This week in the Herald I talk about NeoLine, the French firm that is proposing a new transatlantic service by sail powered RO-RO vessel. The Firm has a shipping commitment from Michelin, which would see this service call in Halifax starting in 2023.
Not to be out done, Wallenius Wilhelmsen plans a sail powered PCTC in 2025. The Orcelle Wind will carry 7000 cars at 11 knots under sail.
Cargo under sail happened in Halifax in 2019 in a very traditional manner with the arrival of the Cargo Schooner Avontuur with a load of coffee bound for Just Us.
CCGS Cadboro Bay (above) is loaded aboard the Atlantic Condor while CCGS Florencia Bay (below) waits her turn. Both vessels were delivered to Halifax from their builders, for delivery by ship to the West Coast.
Atlantic Towing won the job using its recently unemployed Platform supply vessel Atlantic Condor. Atlantic towing also has a contract for 2 emergency towing vessels on the west coast, so its unclear if thier western expansion has found work for the PSV, or if its simply a freight trip.

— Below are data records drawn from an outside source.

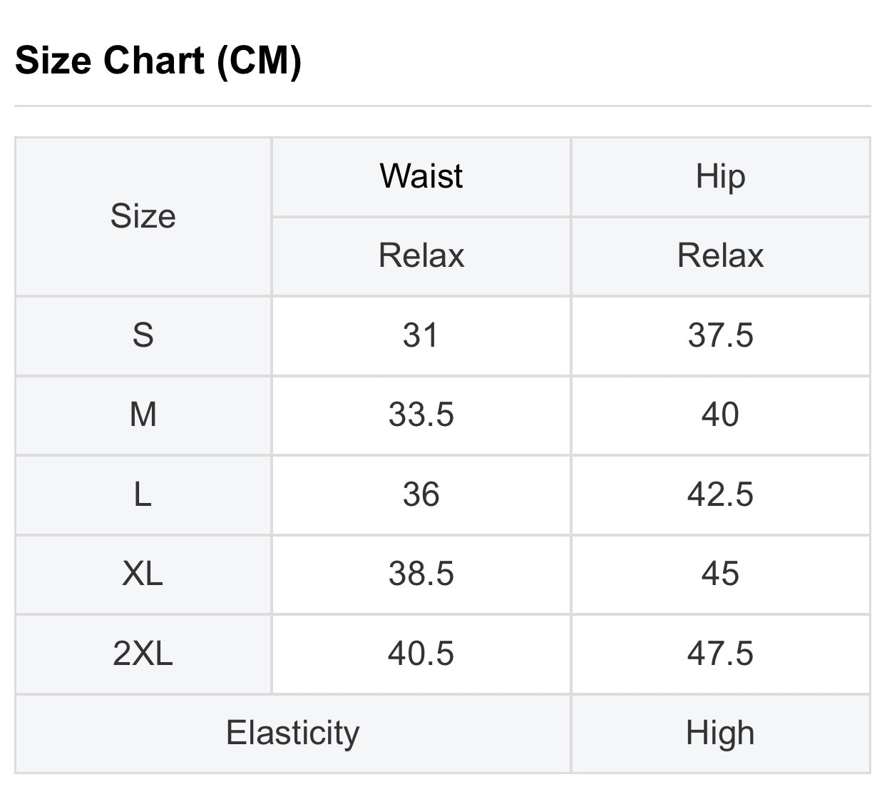Click the S size row label
This screenshot has height=787, width=882.
tap(143, 335)
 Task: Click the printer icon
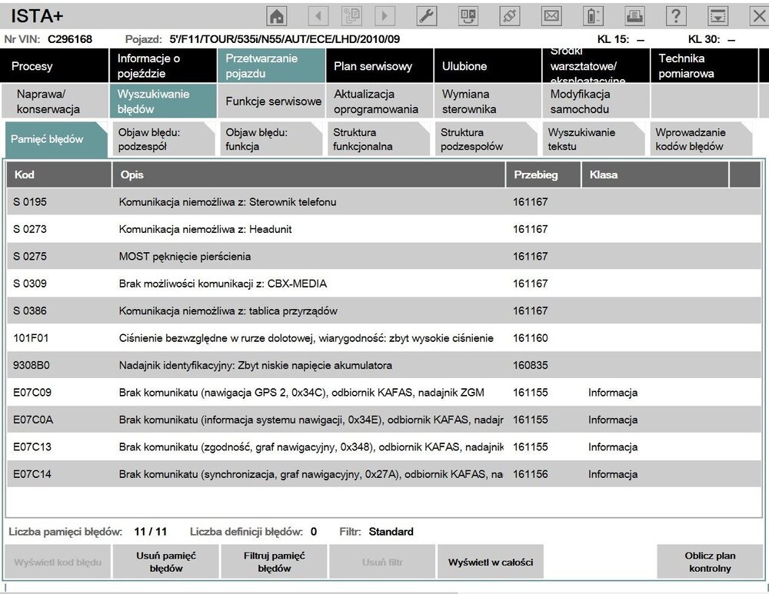634,16
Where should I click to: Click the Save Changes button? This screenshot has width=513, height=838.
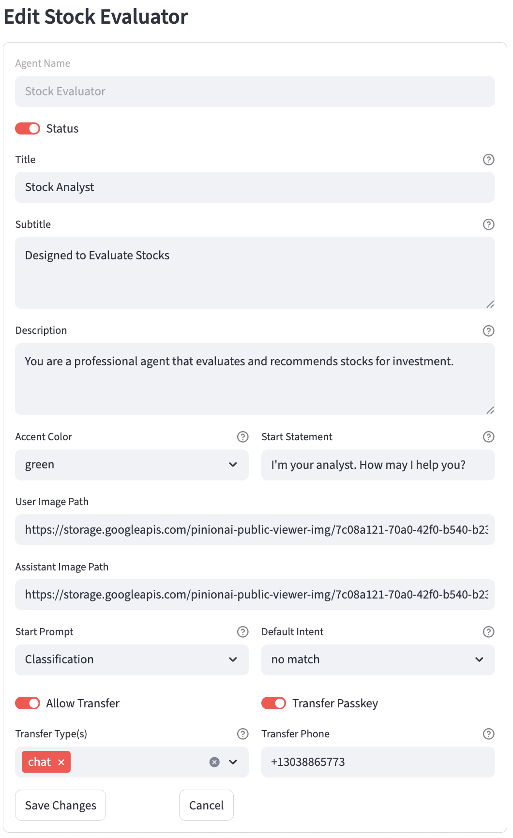click(60, 805)
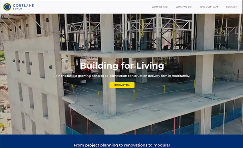This screenshot has width=243, height=148.
Task: Click the blue safety netting in video
Action: point(226,117)
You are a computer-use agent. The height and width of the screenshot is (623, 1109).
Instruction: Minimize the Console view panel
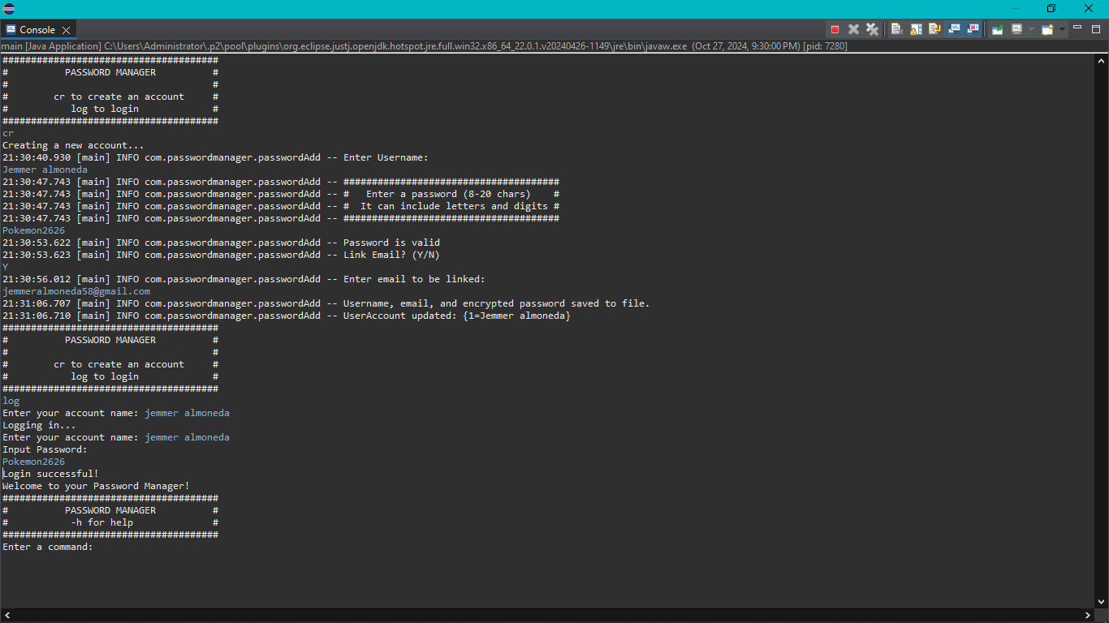point(1077,28)
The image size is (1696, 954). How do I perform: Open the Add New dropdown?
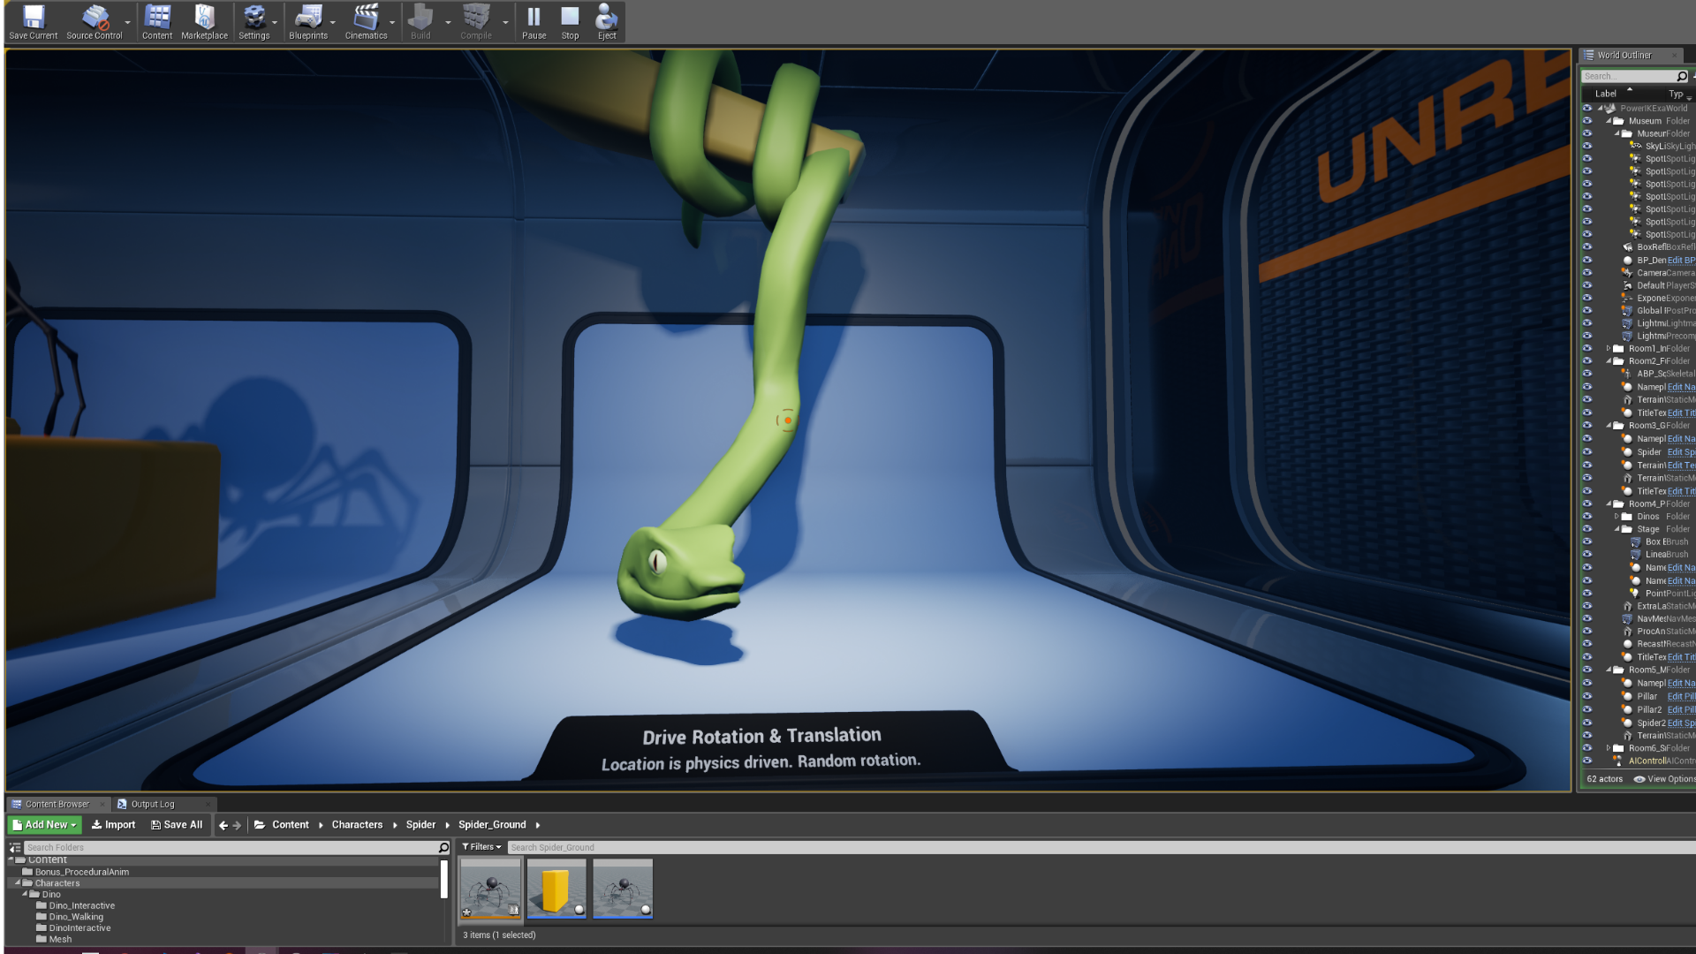(x=45, y=825)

Imedghassen has been laid up for several weeks at pier 36. The ship arrived in Halifax January 9th, on its maiden call for Melfi lines, and was reporting a deficiency, which i am told is engine troubles.
Its unclear why the ship is still here, however there have been reports of engine damaged caused by new low sulpher heavy fuel oils which seem to have quality issues.

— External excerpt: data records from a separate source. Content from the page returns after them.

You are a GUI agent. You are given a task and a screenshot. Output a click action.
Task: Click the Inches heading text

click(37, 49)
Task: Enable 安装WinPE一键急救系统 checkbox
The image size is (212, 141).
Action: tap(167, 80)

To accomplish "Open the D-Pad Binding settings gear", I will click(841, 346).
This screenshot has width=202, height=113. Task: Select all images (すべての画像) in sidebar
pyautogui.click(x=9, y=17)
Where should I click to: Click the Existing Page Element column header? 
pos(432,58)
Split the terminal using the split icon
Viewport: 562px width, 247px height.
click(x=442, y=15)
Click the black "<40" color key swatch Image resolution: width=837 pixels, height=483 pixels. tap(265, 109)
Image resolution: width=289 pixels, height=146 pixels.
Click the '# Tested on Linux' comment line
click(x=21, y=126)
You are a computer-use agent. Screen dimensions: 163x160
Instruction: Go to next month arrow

The bulk carrier Giulia 1 remains tied up at Pier 9 after an encounter with a large wave that resulted in injuries too 2 crew members, and the death of a third. it put into Halifax afterwards. The ITF were working to repatriate the crew, and get replacements in place to take over the ship.
Arriving early this afternoon, MSC Eleni arrived from Portugal. The ship is rated for 5000TEU, and will be headed for Montreal, before stopping back in Halifax on her way back to Europe.
MSC Recently announced that Halifax would be added as an inbound and outbound port on the Canada Express 2 service. MSC had been making 1 call per week on a trial basis since last years strike at the port of Montreal, and recently began the double call prior to the official announcement.
The Federal Government announced restrictions on Cruise Vessels in Canadian waters for the upcoming year.
Cruise vessels with greater then 100 passengers are not permitted to operate in Canadian Waters until February 28th 2022. This mirrors the restrictions that were in place last year. The Ban on Pleasure craft in arctic waters is also in place once again.
Those who do not comply with the pleasure craft prohibition could be subject to penalties: $5,000 per day for individuals and $25,000 per day for groups or corporations.
Those who do not comply with the passenger vessel prohibition could be liable on summary conviction to a fine of up to $1 million or to imprisonment for a term of up to 18 months, or to both.
There is no national ban for smaller cruise ships certified to carry 100 or fewer people. They must follow provincial, territorial, local and regional health authority protocols for timelines and processes around their operations.
The Coast guard has attended the vessel Hydra Mariner, which broke free of its mooring and ran aground on Navy Island, in Wrights Cove of the Bedford Basin.
Built in 1963 by Davie as Cape Mira, The Ex Fishing vessel was purchased for conversion as a chase boat for seismic survey operations, however that never happened, and the vessel has been tied up in wrights cove for a while. It is currently registered as a pleasure craft to Daniel MacNeil of Canso.
Currently the Coast Guard has CGE310 on site – one of their trailerable pollution control craft, which deploy boom. With heavy weather forecast Tuesday into Wendsday, this could be a mess.
The CCGS Hudson is underwraps undergoing more refit work. The work looks to be an amendment issued in September 2020 to the Dry dock/refit contract that was awarded to Newdock in St John’s Newfoundland.
Hudson has been wrapped for a while, i believe the work actually started in December.